Where the records below show a line containing "The width and height of the screenshot is (899, 588).", start copying; end with the line containing "You are a computer-use", and copy it too.

Data provided:
────────────────

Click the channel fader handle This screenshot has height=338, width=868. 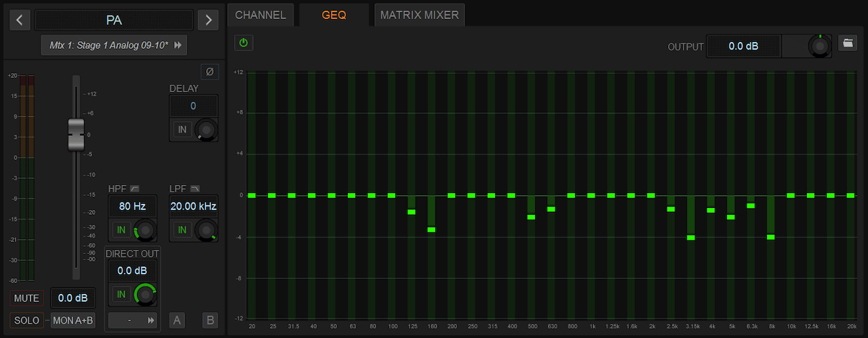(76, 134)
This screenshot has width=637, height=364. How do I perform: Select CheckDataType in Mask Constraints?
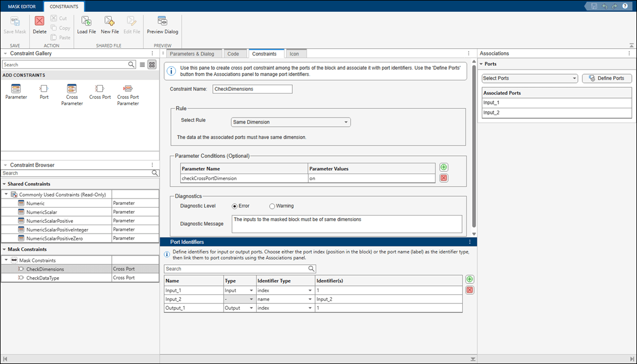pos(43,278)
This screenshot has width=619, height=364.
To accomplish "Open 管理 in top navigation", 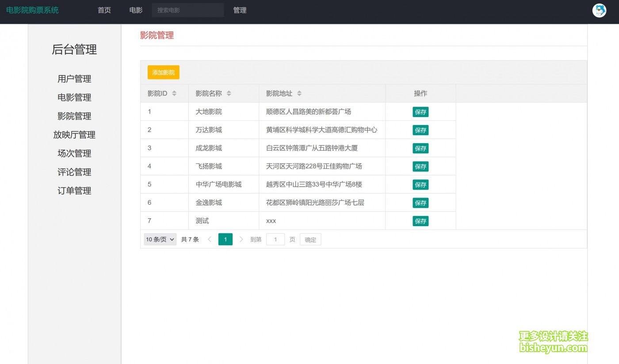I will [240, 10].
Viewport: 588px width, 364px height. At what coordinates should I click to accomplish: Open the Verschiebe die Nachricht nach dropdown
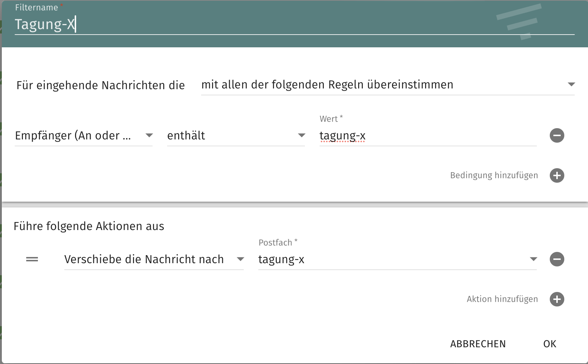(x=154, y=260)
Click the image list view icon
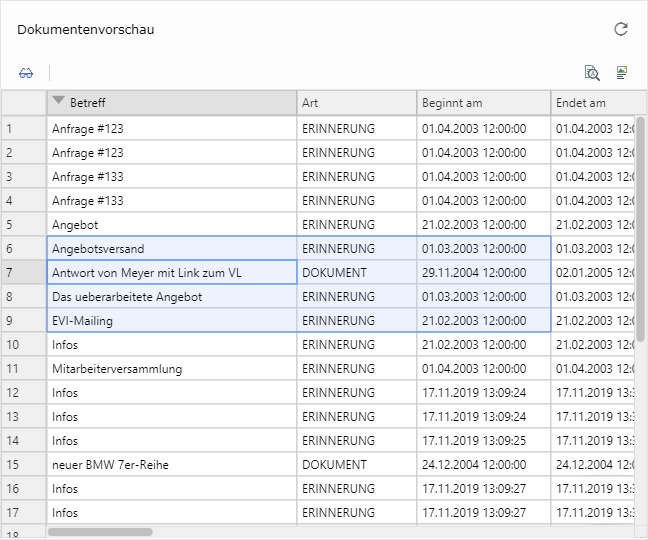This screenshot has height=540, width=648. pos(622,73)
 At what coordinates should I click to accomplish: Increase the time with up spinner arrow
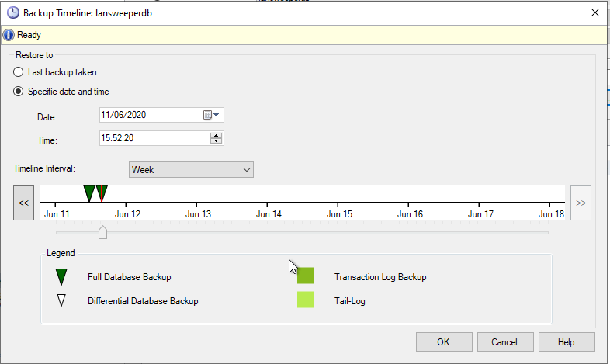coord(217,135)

────────────────

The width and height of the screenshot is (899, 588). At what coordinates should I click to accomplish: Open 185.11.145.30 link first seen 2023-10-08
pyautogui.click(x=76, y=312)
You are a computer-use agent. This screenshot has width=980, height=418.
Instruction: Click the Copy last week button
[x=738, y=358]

────────────────

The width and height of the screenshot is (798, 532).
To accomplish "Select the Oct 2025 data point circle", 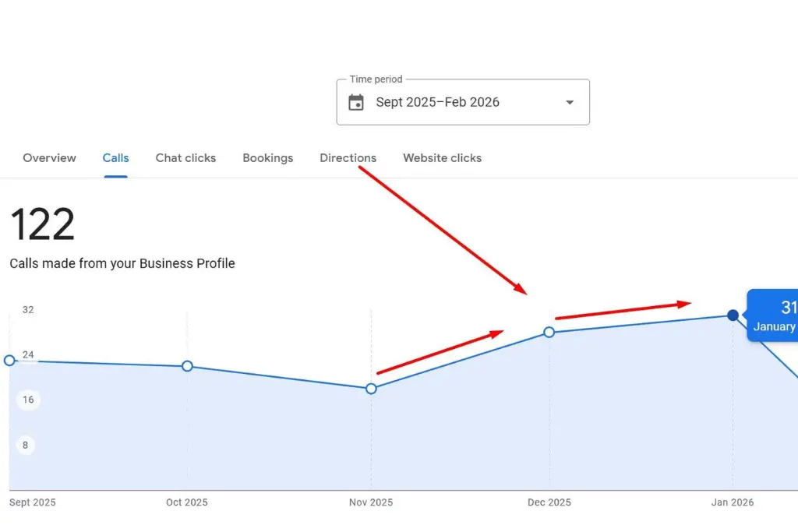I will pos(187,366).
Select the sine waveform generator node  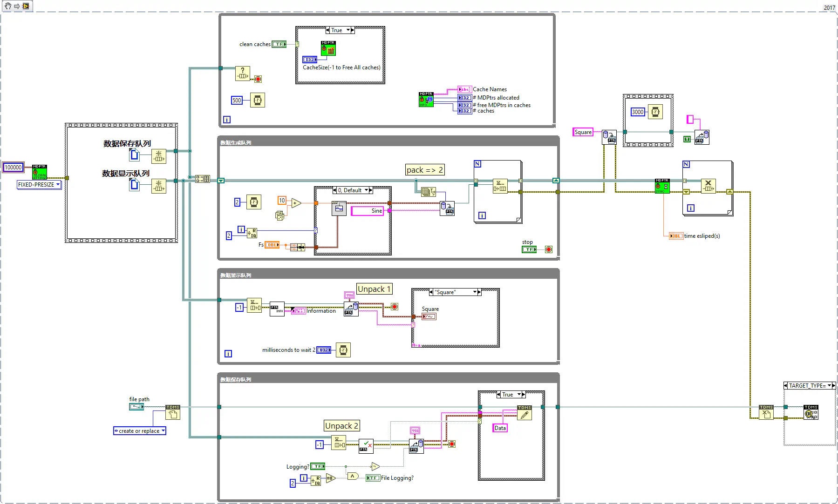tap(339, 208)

────────────────

Solution to this task:
The width and height of the screenshot is (899, 588). At what coordinates should I click to accomplish: Open 185.11.145.30 link first seen 2023-10-08
pyautogui.click(x=76, y=312)
You are a computer-use agent. This screenshot has width=980, height=418.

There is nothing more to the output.